Non-Line-of-Sight Cannon (NLOS-C)
Electrothermal-Chemical (ETC) Gun System
United Defense is at the forefront of development of advanced gun technologies for the armed forces of the future. Through teaming with other world leaders in projectile development and advanced propellants, United Defense has created gun systems and projectiles that hold promise for the artillery, main battle tank and infantry fighting vehicles of tomorrow. To accomplish this work, United Defense uses its large- and medium-caliber test sites located near Minneapolis, Minnesota.
On August 9, 2002 United Defense Industries, Inc. announced that it received formal notice from the U.S. Army that its Crusader contract had been terminated for the convenience of the government. The termination notice constituted the Army's implementation of the decision of the Secretary of Defense, announced on May 8, 2002, that the program would be cancelled. The termination was effective immediately and essentially ended all further work on the Crusader program by United Defense and its subcontractors.
United Defense also announced it received a contract from the U.S. Army for a new cannon artillery system and its re-supply vehicle. This new artillery system is expected to be the first demonstration of ground combat platforms for the Army's transformation to its long-term future combat force, known as the Future Force.
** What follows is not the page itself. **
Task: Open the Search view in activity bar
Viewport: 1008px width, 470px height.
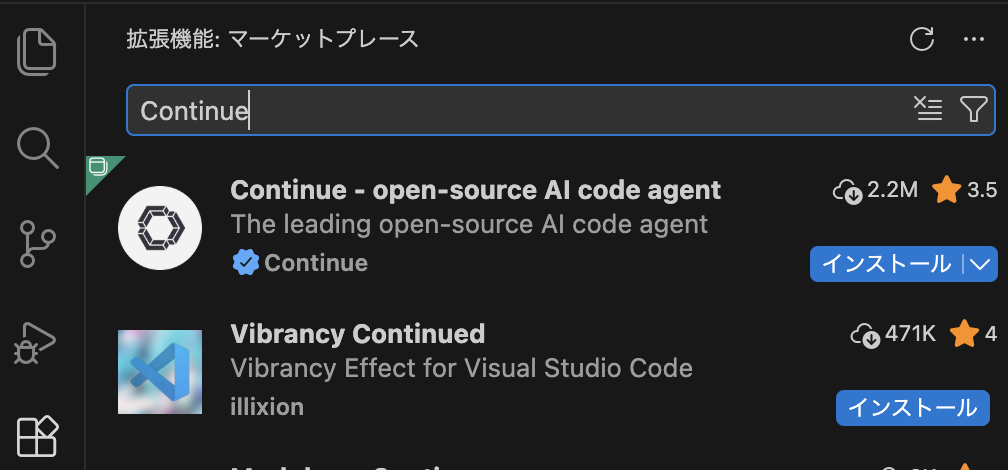Action: click(x=40, y=148)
It reflects then Chief of Staff of the Army General Eric Shinseki's assessment that the Army "cannot fully employ objective force [now referred to as Future Force] operational concepts without this capability [Future Combat System Cannon]."
"United Defense and its industry partners welcome the new contract and the challenge of bringing the technological advances matured in the Crusader program to the Objective Force [now referred to as Future Force] and the Future Combat System," said Keith Howe, Vice President and General Manager of United Defense's Armament Systems Division. "The contract recognizes the tremendous capability and the performance of the over 2,200 employees nationwide that brought Crusader to the Army's Proving Ground and who will now focus their energies and talents on the need to field a less than 20-ton system to the Army by 2008."
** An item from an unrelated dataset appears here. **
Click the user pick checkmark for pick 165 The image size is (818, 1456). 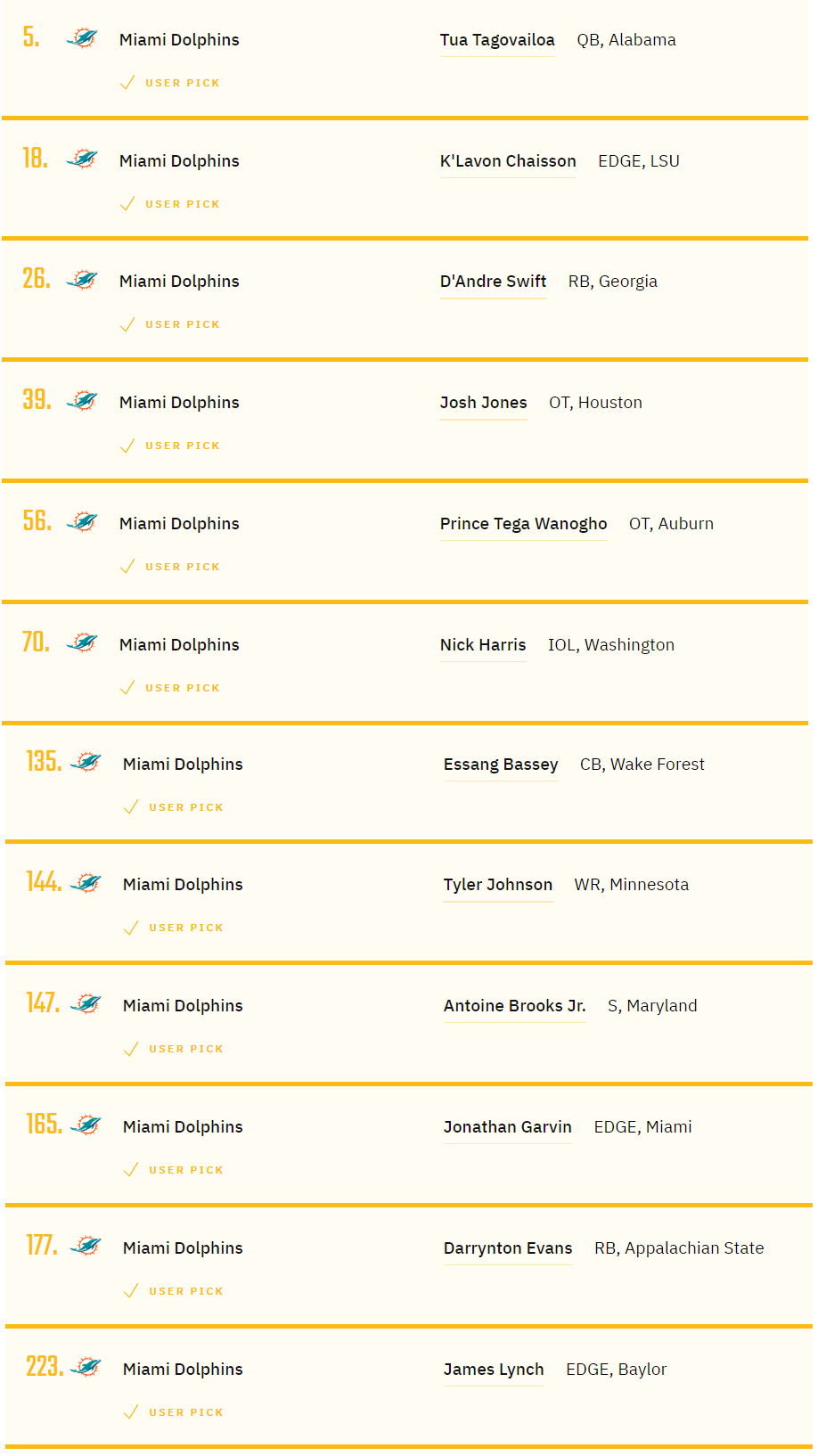131,1170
United Defense and the companies of the Crusader team are working with the Army to transition many of the more than two dozen cutting edge technologies developed over the past 8 years into the lighter, more deployable and lethal Objective Force Cannon, which is also known as the Non-Line-of-Sight (NLOS) cannon. Work during the fiscal year (2002) was done under a $27 million contract. The House and Senate in their respective appropriations bills agreed to provide $368.5 million in funding for fiscal 2003 for the cannon system. The FY 2005 estimate for the NLOS Cannon system was $260.5 million.
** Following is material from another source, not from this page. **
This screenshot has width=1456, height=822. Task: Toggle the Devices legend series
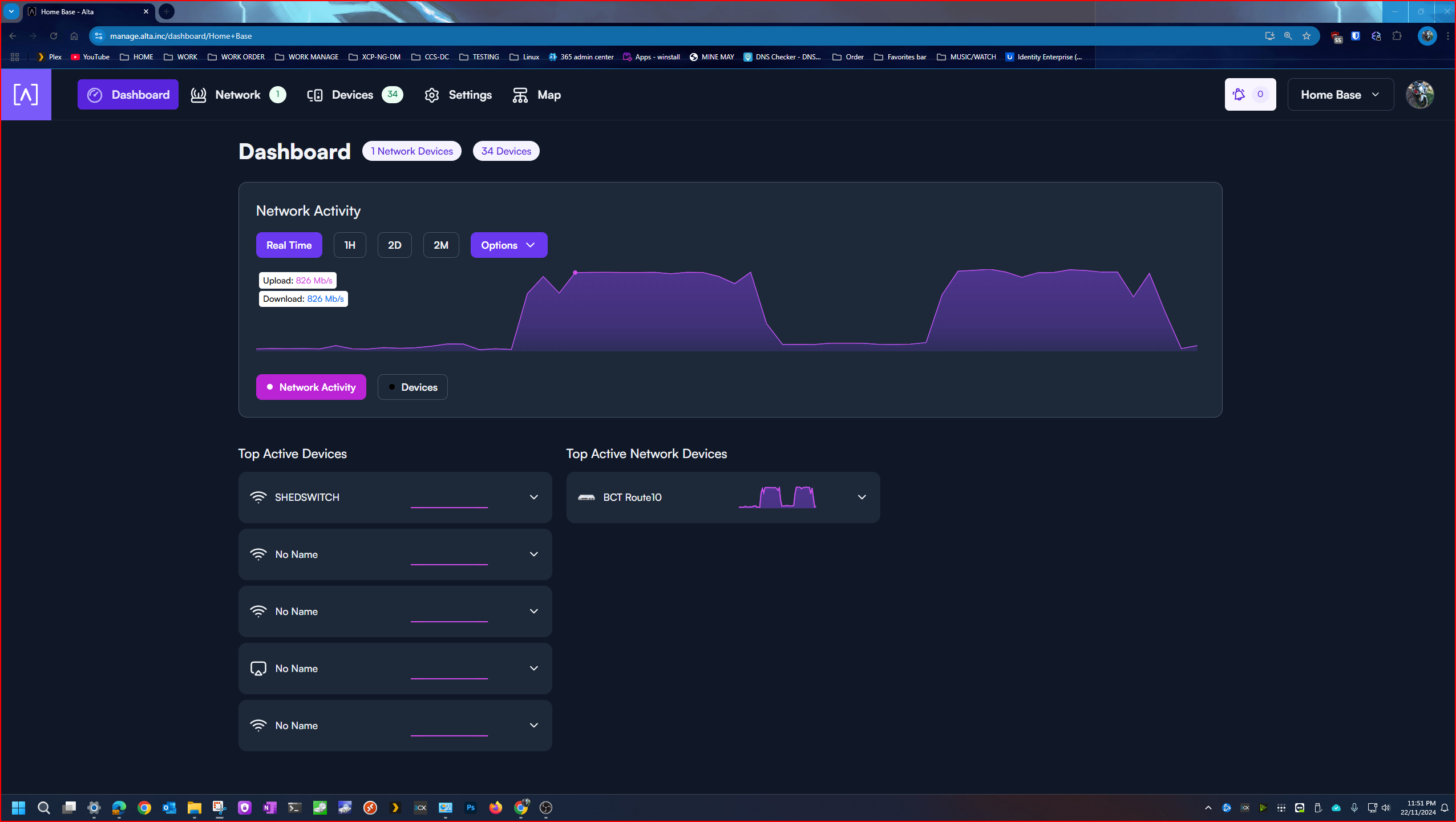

Electrothermal-Chemical Propulsion (ETC) is a collection of propulsion concepts which offer the potential for near-term substantial increases in projectile kinetic energy (up to 25 percent) while utilizing conventional solid propellant gun tube and projectile technology.
If successful, this program will provide the U.S. Army with propulsion technology which will increase projectile kinetic energy (up to 25 percent) and overall gun performance by up to 50 percent with corresponding increases in lethality and range. At the present time, the United States has the lead in this technology, but the United Kingdom has devoted substantial resources than the United States in the exploration of several novel ETC approaches which could benefit US programs. By 1997 Israeli research had already demonstrated an 18 percent increase in velocity, using electrical energy to augment and control the conventional propellant's burn.
Past electrothermal chemical propulsion research points out that it is necessary to consider reducing electric energy requirements (on the basis of more mature calculations done with regard to pulse power). At the same time, what is even more important is that methods relying on the use of electrical energy inputs to control combustion go through increases in chemical energy in order to raise performance. As a result, development work on propellants, cutting across broad fields in new forms of chemistry, is the main focal point of electrothermal chemical research. As far as multiple types of propellants are concerned, there are clear increases in energy densities (as compared to solid propellents at the present time). It seems that the use of electric power to produce controllable plasma phases is compatible.
The US Army TACOM-ARDEC has been developing high energy high performance gun propellant that can be iginited using the Electrothermal- Chemical (ETC) ignition system in support of the Future Combat System (FCS) Multi-Role Armament and Ammunition Advanced Technology Demonstration. The use of energetic thermoplastic elastomer (ETPE) based gun propellants ETPE propellants in laminated configuration with relatively high solids loading contents have proven to provide increased ballistic performance over currently fielded gun propellants. Other gun propellant formulations consisting of nitrocellulose binder in laminated and granular forms are also being investigated for this program.
In September 2004, United Defense accomplished the successful fire of a 120mm ETC gun from a combat vehicle.